The way I serve it up right now is wrong. Right now I have two different URIs: one for the raw Atom entries, and one for the XHTML format. I use a really grody combination of symlinks and apache Location directives to make both URIs serve up the same data in different formats. That is all kinds of wrong. The W3C's Architecture of the World Wide Web document and TimBL's Cool URIs Don't Change (and a handful of other documents I don't have bookmarked) offer lucid explanations of why the data should have only a single URI. In short, what it boils down to is that HTTP Content Negotiation was engineered specifically to address the exact situation described here: when one piece of information (a site news article for me) needs to be accessed in two or more different formats (Atom XML and XHTML for me).

And apache httpd supports content negotiation.
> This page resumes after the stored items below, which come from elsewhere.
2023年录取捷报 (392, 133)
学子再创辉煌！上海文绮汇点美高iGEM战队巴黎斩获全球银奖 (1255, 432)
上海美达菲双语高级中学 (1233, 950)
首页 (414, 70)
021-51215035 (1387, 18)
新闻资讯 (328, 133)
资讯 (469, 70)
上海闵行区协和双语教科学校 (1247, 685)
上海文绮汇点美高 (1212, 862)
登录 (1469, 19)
Unfortunately the straightforward stuff that everybody (apparently) wants to do is let apache select between, for instance, two different image formats. Or maybe between HTML and CGI. The key is that in the standard implementation, each has a separate representation available on the filesystem, and apache easily negotiates which one to return to the user. The problem that I've got is that I have one representation on the filesystem. I want apache to make two different versions available, I want it to magically handle the negotiation for me, and I want at least one of those presented versions to be generated by a CGI script using the source XML as input.

Now, if I just wanted to generate XHTML from raw XML using a CGI script, I could do it with apache's URL Rewriting support. This appears to be a fairly common, straightforward thing to do. Unfortunately, no, I want to be difficult. I need content negotiation and CGI-generated data to work together in this situation, and ideally I'd like the resultant solution to be more elegant than the nasty symlinks-and-Location-directives hack that I've got wedged together right now.

I haven't finished exploring how to solve this problem yet. I'm not at the end of my rope. Honestly I haven't yet dug too deeply into it. Still, if anyone reading this happens to know someone who's already done it and might be able to offer some pointers, I'd greatly appreciate the shortcut to knowledge.

And if not? Well, I'll post my findings here as I'm able.